“He’s very passionate; he uses a lot of italics and exclamation points,” Orin S. Kerr, a professor at the George Washington University Law School and a defender of the N.S.A.’s surveillance programs said referring to the way Judge Leon wrote the decision. Mr. Kerr said he found the judge’s ruling short “on legal reasoning.” (source: The New York Times)
There are several exclamation points in this decision. Judge Leon plainly feels that he has been lied to, and that we all have been. And he seems to be done with it. (source: The New Yorker)Considering the above comments about Judge Leon's use of exclamation points, I thought it might be interesting to see what prompted them. I read his 68 page decision, and found that Judge Leon used exclamation points three times. Here are those instances.
1(a). Plaintiffs Have Standing to Challenge Bulk Telephony Metadata Collection and Analysis.
"The Government argues that Judge Vinson's order names only Verizon Business Network Services ("VBNS") as the recipient of the order, whereas plaintiffs claim to be Verizon Wireless subscribers."
"Put simply, the Government wants it both ways. Virtually all of the Government's briefs and arguments to this Courst explain how the Government has acted in good faith to create a comprehensive metadata database... - in which case the NSA must have collected metadata from Verizon Wireless, the single largest wireless carrier in the United States, as well as AT&T and Sprint, the second and third-largest carriers."
"Yet in one footnote, the Government asks me to find that plaintiffs lack standing based on the theoretical possibility that the NSA has collected a universe of metadata so incomplete that the program could not possibly serve its putative function. Candor of this type defies common sense and does not exactly inspire confidence!" (p. 38)
2. The Collection and Analysis of Telephony Metadata Constitutes a Search.

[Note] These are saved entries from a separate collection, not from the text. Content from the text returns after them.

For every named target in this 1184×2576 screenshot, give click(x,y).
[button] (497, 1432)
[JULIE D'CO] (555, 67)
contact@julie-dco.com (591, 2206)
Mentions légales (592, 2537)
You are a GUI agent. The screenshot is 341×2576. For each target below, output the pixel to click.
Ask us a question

"First, the pen register in Smith was operational for only a matter of days between March 6, 1976 and March 19, 1976, and there is no indication from the Court's opinion that it expected the Government to retain those limited phone records once the case was over.
"In his affidavit, Acting Assistant Director of the FBI Robert J. Holley himself noted that "[p]en-register and trap-and-trace (PR/TT) devices provide no historical contact information, only a record of contacts with the target occurring after the devices have been installed."
"This short-term, forward-looking (as opposed to historical), and highly-limited data collection is what the Supreme Court was assessing in Smith. The NSA telephony metadata program, on the other hand, involves the creation and maintenance of a historical database containing five years' worth of data."
"And, I might add, there is the very real prospect that the program will go on for as long as America is combatting terrorism, which realistically could be forever!" (p. 47)
3. The Public Interest and Potential Injury to Other interested Parties Also Weigh in Favor of Injunctive Relief.
"("[T]he public interest lies in enjoining unconstitutional searches.") That interest looms large in this case, given the significant privacy interests at stake and the unprecedented scope of the NSA's collection and querying efforts, which likely violate the Fourth Amendment. Thus, the public interest weighs heavily in favor of granting an injunction."
"The Government responds that the public's interest in combating terrorism is of paramount importance - a proposition that I accept without question. But the Government offers no real explanation as to how granting relief to these plaintiffs would be detrimental to that interest. Instead the Government says that it will be burdensome to comply with any order that requires the NSA to remove plaintiffs from its database."
"Of course, the public has no interest in saving the Government from the burdens of complying with the Constitution!" (p.65-66)
Here's the full opinion. It's well-worth reading. The fact is that our interaction with and reliance upon technology has fundamentally changed what privacy means to us today and that will certainly change even more tomorrow. Past court decisions from 30 years ago and longer which have informed current laws protecting our Fourth Amendment rights should be re-visited and updated to meet today's new reality of instant communication, geolocation, and data analytics.